Eric William Carroll, Time and Space (left) and Space and Time (right). [From the series G.U.T. Feeling]
Second, it will require a rethinking of design as a fundamental skill with which all educated people should have some familiarity and even facility. We accept that this is true for other disciplines — for examples, we are all expected to have some understanding of mathematical, scientific and historical models of thinking; but design — the one form of thinking that assesses the world not as it is or was, but as it could be — hardly exists in primary, secondary or even post-secondary education. To address this lacuna, design educators and practitioners need to develop new structures for collaboration with teachers at all levels in preparing design curriculum modules for primary and secondary education, and also to intensify our partnerships with other disciplines in applying design thinking to the many wicked problems we face.
These two shifts might seem contradictory. If we educate everyone to think like designers, will we need designers anymore? The answer, of course, is yes. We still have mathematicians, scientists and historians, even though most educated people have some ability to understand how these disciplines think and proceed. We also still have law schools, even though legal thinking has penetrated many aspects of our lives. The design disciplines, too, will remain important fields unto themselves, and many practitioners will continue to design objects in the physical world, just as many scientists after Einstein and Freud have continued to discover new things about the visible world. But as in these other realms, design thinking will become more powerful in its ability to improve the quality of our lives as it becomes more pervasive in our educational system and more prominent in the design of the invisible world.
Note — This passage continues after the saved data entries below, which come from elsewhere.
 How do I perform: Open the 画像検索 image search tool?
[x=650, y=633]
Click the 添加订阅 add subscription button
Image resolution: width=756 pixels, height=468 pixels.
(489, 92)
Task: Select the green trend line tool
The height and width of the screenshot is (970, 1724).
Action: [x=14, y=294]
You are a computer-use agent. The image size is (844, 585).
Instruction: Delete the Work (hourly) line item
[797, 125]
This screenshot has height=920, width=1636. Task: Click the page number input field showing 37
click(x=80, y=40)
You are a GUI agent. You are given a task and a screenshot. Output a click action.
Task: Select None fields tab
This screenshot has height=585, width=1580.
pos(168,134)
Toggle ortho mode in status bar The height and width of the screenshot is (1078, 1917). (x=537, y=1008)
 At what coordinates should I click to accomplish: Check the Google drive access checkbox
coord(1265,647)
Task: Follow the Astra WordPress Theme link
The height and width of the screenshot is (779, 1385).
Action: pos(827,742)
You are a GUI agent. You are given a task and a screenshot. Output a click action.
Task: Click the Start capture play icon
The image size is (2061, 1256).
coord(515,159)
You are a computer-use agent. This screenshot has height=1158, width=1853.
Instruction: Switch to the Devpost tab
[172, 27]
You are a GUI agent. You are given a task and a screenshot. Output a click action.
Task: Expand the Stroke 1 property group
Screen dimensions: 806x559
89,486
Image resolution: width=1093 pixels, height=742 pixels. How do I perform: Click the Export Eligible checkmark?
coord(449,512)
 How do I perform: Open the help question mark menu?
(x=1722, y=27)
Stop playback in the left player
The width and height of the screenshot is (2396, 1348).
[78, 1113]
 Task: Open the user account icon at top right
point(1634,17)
The examples of Einstein and Freud suggest how we might do this. Just as their discoveries produced paradigm shifts in our understanding of reality, so too could designers apply the ways in which we think and see — “with x-ray eyes” as Panek said of Einstein and Freud — to phenomena far beyond the physical forms and spaces we now focus on. This shift will almost certainly lead to new discoveries, if for no other reason than that the invisible realm of design remains so largely unexplored by the design community itself. And with it will come whole new professional roles. Science’s invisible century launched fields such as atomic physics, psychoanalysis and human genomics, to name just a few, and the invisible century of design is already beginning to spawn new career tracks with names like service design, experience design, public-interest design and geo-design.